Partidos como PT e PSOL têm programas mais claros, são mais coesos e seus parlamentares são menos suscetíveis a pressões de governos de outro campo político. Já PSB e PDT, dois grandes partidos considerados de centro-esquerda, têm uma dependência maior da política regional e de alianças locais com legendas de centro ou direita, o que muitas vezes acaba se impondo à orientação partidária.

Isso se reflete nas votações no Câmara: o PSB tem um alinhamento de 41% com o governo Bolsonaro nas votações na Câmara, segundo o Congresso em Foco, e o PDT de 43%. O posicionamento de parlamentares em algumas votações, como a da reforma da Previdência, chegou a gerar atritos entre deputados e a direção nacional do PDT. PT e PSOL têm 24% e 18%, respectivamente.

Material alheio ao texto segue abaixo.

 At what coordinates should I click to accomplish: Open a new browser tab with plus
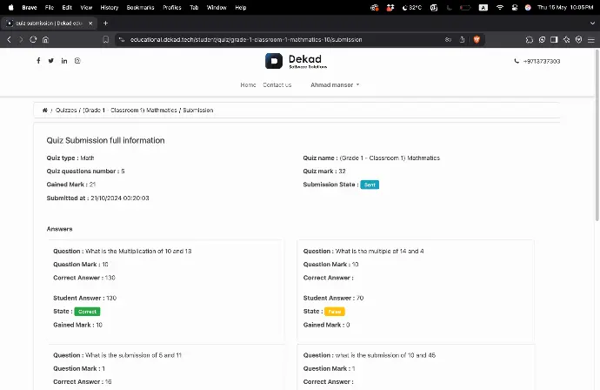coord(105,23)
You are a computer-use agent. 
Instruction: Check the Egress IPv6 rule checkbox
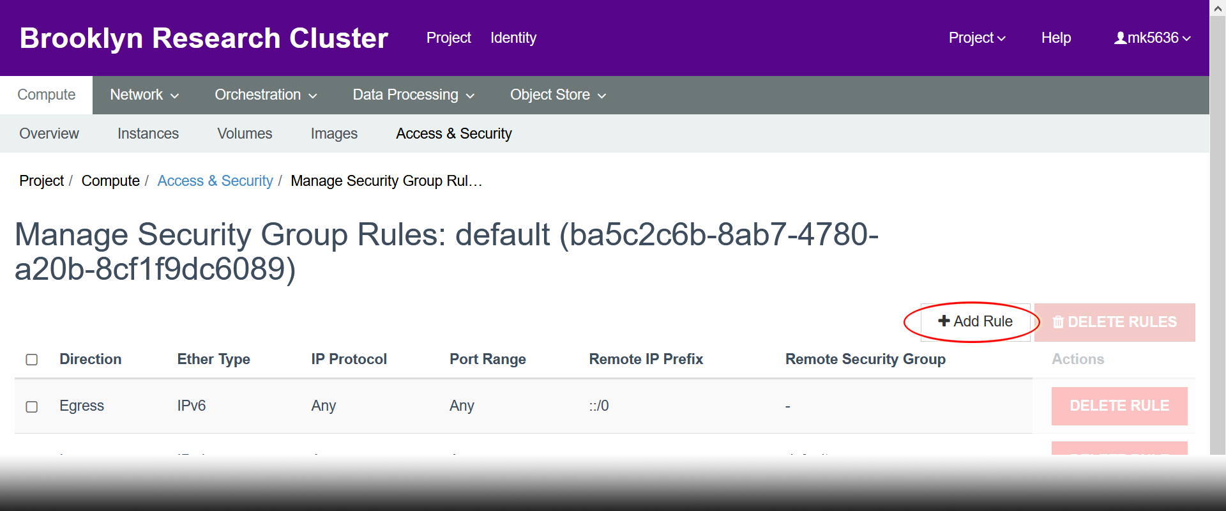(x=32, y=407)
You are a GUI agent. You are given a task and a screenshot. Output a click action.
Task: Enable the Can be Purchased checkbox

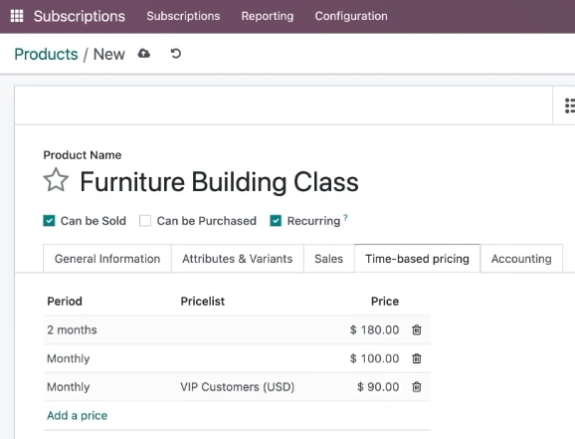pos(145,221)
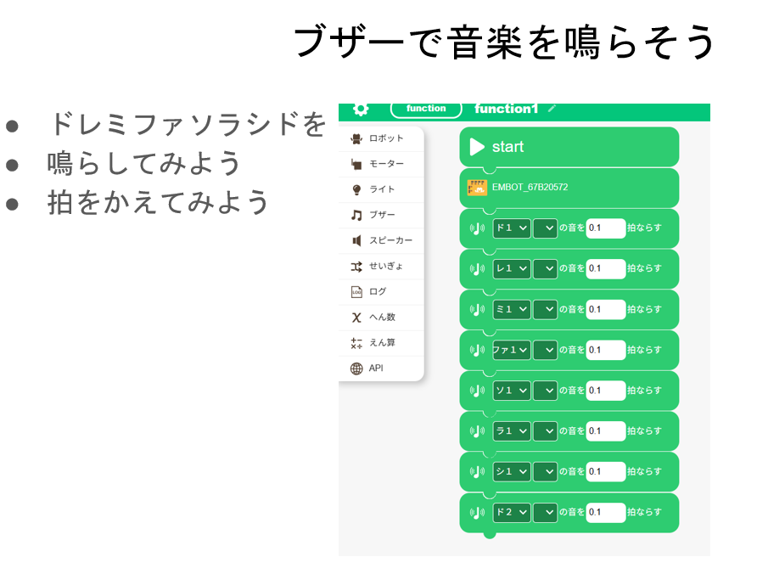Select the えん算 operators icon
Viewport: 757px width, 574px height.
pyautogui.click(x=356, y=343)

Cientista político e professor universitário em Teresina, Francisco Robert Bandeira Gomes da Silva lembra que em seu estado o PCdoB se aliou ao PMDB em várias eleições. “Muitos partidos são levados mais pelas conveniências do que pelas questões partidárias”.

“Temos um alinhamento ideológico no Brasil, mas ele é muito frouxo e não é tão nítido. Na Inglaterra os conservadores são conservadores, os liberais são realmente liberais. No Brasil esses termos são mais frouxos”.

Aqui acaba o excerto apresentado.